### Importing Relevant Libraries and Data

In [12]:
import numpy as np
import pandas as pd
import matplotlib.pyplot as plt
import seaborn as sns
%matplotlib inline

from sklearn.model_selection import train_test_split, GridSearchCV
from sklearn.preprocessing import LabelEncoder
from sklearn.ensemble import AdaBoostClassifier
from sklearn.metrics import classification_report, confusion_matrix

In [13]:
train_data = pd.read_csv('credit_card_default_train.csv')
test_data = pd.read_csv('credit_card_default_test.csv')

In [14]:
cat_cols = ['Gender','EDUCATION_STATUS','MARITAL_STATUS','AGE','PAY_JULY','PAY_AUG','PAY_SEP','PAY_OCT','PAY_NOV','PAY_DEC']
target = 'NEXT_MONTH_DEFAULT'
ID = 'Client_ID'
num_cols = [col for col in train_data.columns.tolist() if col not in cat_cols +[target]+[ID]]

### Feature Engineering

In [15]:
def Paid_Due_July(row):
    if row['PAID_AMT_JULY'] == 0:
        val = row['DUE_AMT_JULY']
    else:
        val = row['DUE_AMT_JULY']/row['PAID_AMT_JULY']
    return val

def Paid_Due_Aug(row):
    if row['PAID_AMT_AUG'] == 0:
        val = row['DUE_AMT_AUG']
    else:
        val = row['DUE_AMT_AUG']/row['PAID_AMT_AUG']
    return val

def Paid_Due_Sep(row):
    if row['PAID_AMT_SEP'] == 0:
        val = row['DUE_AMT_SEP']
    else:
        val = row['DUE_AMT_SEP']/row['PAID_AMT_SEP']
    return val

def Paid_Due_Oct(row):
    if row['PAID_AMT_OCT'] == 0:
        val = row['DUE_AMT_OCT']
    else:
        val = row['DUE_AMT_OCT']/row['PAID_AMT_OCT']
    return val

def Paid_Due_Nov(row):
    if row['PAID_AMT_NOV'] == 0:
        val = row['DUE_AMT_NOV']
    else:
        val = row['DUE_AMT_NOV']/row['PAID_AMT_NOV']
    return val

def Paid_Due_Dec(row):
    if row['PAID_AMT_DEC'] == 0:
        val = row['DUE_AMT_DEC']
    else:
        val = row['DUE_AMT_DEC']/row['PAID_AMT_DEC']
    return val

In [16]:
train_data['PAID_DUE_JULY'] = train_data.apply(Paid_Due_July, axis=1)
train_data['PAID_DUE_AUG'] = train_data.apply(Paid_Due_Aug, axis=1)
train_data['PAID_DUE_SEP'] = train_data.apply(Paid_Due_Sep, axis=1)
train_data['PAID_DUE_OCT'] = train_data.apply(Paid_Due_Oct, axis=1)
train_data['PAID_DUE_NOV'] = train_data.apply(Paid_Due_Nov, axis=1)
train_data['PAID_DUE_DEC'] = train_data.apply(Paid_Due_Dec, axis=1)
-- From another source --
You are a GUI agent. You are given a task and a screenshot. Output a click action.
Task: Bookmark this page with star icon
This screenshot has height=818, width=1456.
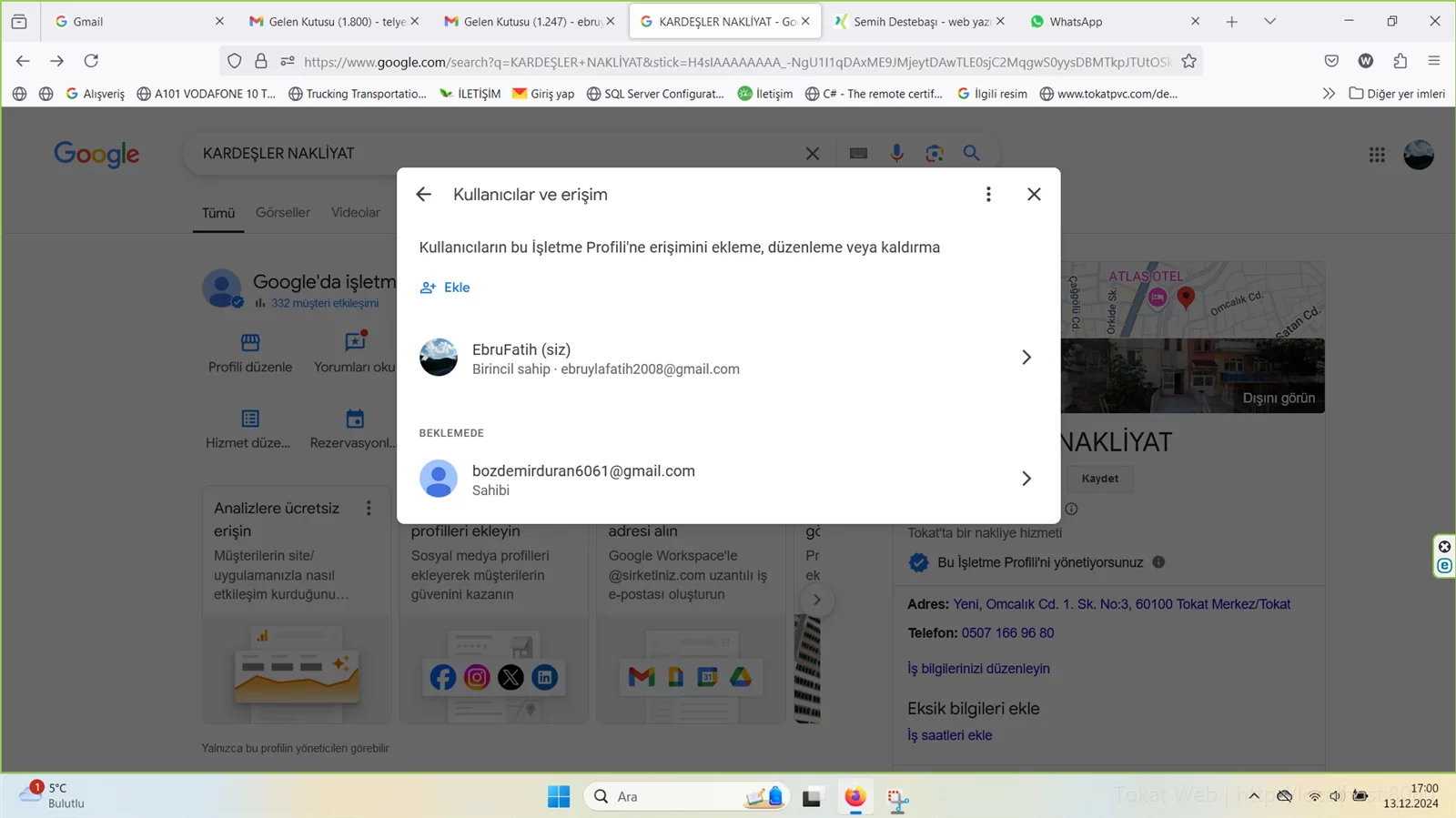point(1188,61)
test_data['PAID_DUE_JULY'] = test_data.apply(Paid_Due_July, axis=1)
test_data['PAID_DUE_AUG'] = test_data.apply(Paid_Due_Aug, axis=1)
test_data['PAID_DUE_SEP'] = test_data.apply(Paid_Due_Sep, axis=1)
test_data['PAID_DUE_OCT'] = test_data.apply(Paid_Due_Oct, axis=1)
test_data['PAID_DUE_NOV'] = test_data.apply(Paid_Due_Nov, axis=1)
test_data['PAID_DUE_DEC'] = test_data.apply(Paid_Due_Dec, axis=1)

In [17]:
train_data['PAY_TOT'] = train_data['PAY_JULY'] + train_data['PAY_AUG'] + train_data['PAY_SEP'] + train_data['PAY_OCT'] + train_data['PAY_NOV'] + train_data['PAY_DEC']
test_data['PAY_TOT'] = test_data['PAY_JULY'] + test_data['PAY_AUG'] + test_data['PAY_SEP'] + test_data['PAY_OCT'] + test_data['PAY_NOV'] + test_data['PAY_DEC']

In [18]:
def isZero(row):
    if row['PAY_TOT'] == 0:
        val = 1
    else:
        val = 0
    return val

In [19]:
train_data['PAY_TOT_0'] = train_data.apply(isZero, axis=1)
test_data['PAY_TOT_0'] = test_data.apply(isZero, axis=1)

In [20]:
LabelEncoder = LabelEncoder()
train_data['Balance_Limit_V1_cat'] = LabelEncoder.fit_transform(train_data['Balance_Limit_V1'])
train_data['Gender_cat'] = LabelEncoder.fit_transform(train_data['Gender'])
train_data['EDUCATION_STATUS_cat'] = LabelEncoder.fit_transform(train_data['EDUCATION_STATUS'])
train_data['MARITAL_STATUS_cat'] = LabelEncoder.fit_transform(train_data['MARITAL_STATUS'])
train_data['AGE_cat'] = LabelEncoder.fit_transform(train_data['AGE'])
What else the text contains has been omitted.